• Work instructions
Each record beneath this line should be returned exactly as it is.

• Records supplied
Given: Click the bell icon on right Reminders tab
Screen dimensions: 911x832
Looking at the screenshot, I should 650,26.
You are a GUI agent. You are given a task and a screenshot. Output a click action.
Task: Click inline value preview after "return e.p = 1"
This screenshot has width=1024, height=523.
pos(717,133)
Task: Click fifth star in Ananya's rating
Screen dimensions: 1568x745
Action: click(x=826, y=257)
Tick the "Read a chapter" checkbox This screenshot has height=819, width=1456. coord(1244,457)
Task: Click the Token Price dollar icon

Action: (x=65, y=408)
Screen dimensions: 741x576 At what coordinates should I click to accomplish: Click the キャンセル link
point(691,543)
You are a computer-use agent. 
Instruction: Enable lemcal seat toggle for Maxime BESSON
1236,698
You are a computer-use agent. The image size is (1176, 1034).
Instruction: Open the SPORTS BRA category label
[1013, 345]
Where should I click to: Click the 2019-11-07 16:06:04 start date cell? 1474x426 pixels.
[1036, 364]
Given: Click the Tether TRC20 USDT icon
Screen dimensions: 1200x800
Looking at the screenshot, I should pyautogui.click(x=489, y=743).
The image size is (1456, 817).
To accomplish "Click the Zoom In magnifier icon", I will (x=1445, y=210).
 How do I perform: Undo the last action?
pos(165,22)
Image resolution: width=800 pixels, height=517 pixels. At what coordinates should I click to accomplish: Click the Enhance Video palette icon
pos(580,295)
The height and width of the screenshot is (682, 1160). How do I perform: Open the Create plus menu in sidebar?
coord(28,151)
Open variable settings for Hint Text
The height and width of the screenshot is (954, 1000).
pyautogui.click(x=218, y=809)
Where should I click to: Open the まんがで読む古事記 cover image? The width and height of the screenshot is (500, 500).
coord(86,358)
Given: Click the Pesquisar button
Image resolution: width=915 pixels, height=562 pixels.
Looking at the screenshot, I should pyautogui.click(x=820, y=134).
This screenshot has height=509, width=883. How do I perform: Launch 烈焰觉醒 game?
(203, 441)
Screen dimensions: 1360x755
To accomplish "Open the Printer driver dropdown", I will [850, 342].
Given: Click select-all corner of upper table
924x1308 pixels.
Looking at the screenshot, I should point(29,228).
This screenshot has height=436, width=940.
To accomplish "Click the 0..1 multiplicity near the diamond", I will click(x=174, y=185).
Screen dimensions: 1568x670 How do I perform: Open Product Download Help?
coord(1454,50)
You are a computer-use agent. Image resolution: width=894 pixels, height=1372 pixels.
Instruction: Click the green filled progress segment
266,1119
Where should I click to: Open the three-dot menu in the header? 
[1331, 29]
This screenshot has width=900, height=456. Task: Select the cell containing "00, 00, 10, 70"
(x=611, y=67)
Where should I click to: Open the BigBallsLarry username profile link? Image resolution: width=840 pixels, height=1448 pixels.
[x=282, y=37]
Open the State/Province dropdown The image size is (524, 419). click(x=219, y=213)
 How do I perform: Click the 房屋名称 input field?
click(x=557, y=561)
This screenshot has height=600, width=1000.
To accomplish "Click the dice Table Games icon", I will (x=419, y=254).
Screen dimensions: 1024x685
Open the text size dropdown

• Reply
Given: Click the bell icon on right Reminders tab
Screen dimensions: 911x832
Looking at the screenshot, I should 650,26.
You are a GUI agent. You are given a task and a screenshot. Output a click action.
Task: Click inline value preview after "return e.p = 1"
This screenshot has width=1024, height=523.
pos(717,133)
Task: Click fifth star in Ananya's rating
Screen dimensions: 1568x745
Action: click(x=826, y=257)
Tick the "Read a chapter" checkbox This screenshot has height=819, width=1456. coord(1244,457)
Task: Click the Token Price dollar icon

Action: (x=65, y=408)
Screen dimensions: 741x576 At what coordinates should I click to accomplish: Click the キャンセル link
point(691,543)
You are a computer-use agent. 
Instruction: Enable lemcal seat toggle for Maxime BESSON
1236,698
You are a computer-use agent. The image size is (1176, 1034).
Instruction: Open the SPORTS BRA category label
[1013, 345]
Where should I click to: Click the 2019-11-07 16:06:04 start date cell? 1474x426 pixels.
[1036, 364]
Given: Click the Tether TRC20 USDT icon
Screen dimensions: 1200x800
Looking at the screenshot, I should pyautogui.click(x=489, y=743).
The image size is (1456, 817).
To accomplish "Click the Zoom In magnifier icon", I will (x=1445, y=210).
 How do I perform: Undo the last action?
pos(165,22)
Image resolution: width=800 pixels, height=517 pixels. At what coordinates should I click to accomplish: Click the Enhance Video palette icon
pos(580,295)
The height and width of the screenshot is (682, 1160). How do I perform: Open the Create plus menu in sidebar?
coord(28,151)
Open variable settings for Hint Text
The height and width of the screenshot is (954, 1000).
pyautogui.click(x=218, y=809)
Where should I click to: Open the まんがで読む古事記 cover image? The width and height of the screenshot is (500, 500).
coord(86,358)
Given: Click the Pesquisar button
Image resolution: width=915 pixels, height=562 pixels.
Looking at the screenshot, I should pyautogui.click(x=820, y=134).
This screenshot has height=509, width=883. How do I perform: Launch 烈焰觉醒 game?
(203, 441)
Screen dimensions: 1360x755
To accomplish "Open the Printer driver dropdown", I will [850, 342].
Given: Click select-all corner of upper table
924x1308 pixels.
Looking at the screenshot, I should point(29,228).
This screenshot has height=436, width=940.
To accomplish "Click the 0..1 multiplicity near the diamond", I will click(x=174, y=185).
Screen dimensions: 1568x670 How do I perform: Open Product Download Help?
coord(1454,50)
You are a computer-use agent. Image resolution: width=894 pixels, height=1372 pixels.
Instruction: Click the green filled progress segment
266,1119
Where should I click to: Open the three-dot menu in the header? 
[1331, 29]
This screenshot has width=900, height=456. Task: Select the cell containing "00, 00, 10, 70"
(x=611, y=67)
Where should I click to: Open the BigBallsLarry username profile link? Image resolution: width=840 pixels, height=1448 pixels.
[x=282, y=37]
Open the State/Province dropdown The image size is (524, 419). click(x=219, y=213)
 How do I perform: Click the 房屋名称 input field?
click(x=557, y=561)
This screenshot has height=600, width=1000.
To accomplish "Click the dice Table Games icon", I will (x=419, y=254).
Screen dimensions: 1024x685
Open the text size dropdown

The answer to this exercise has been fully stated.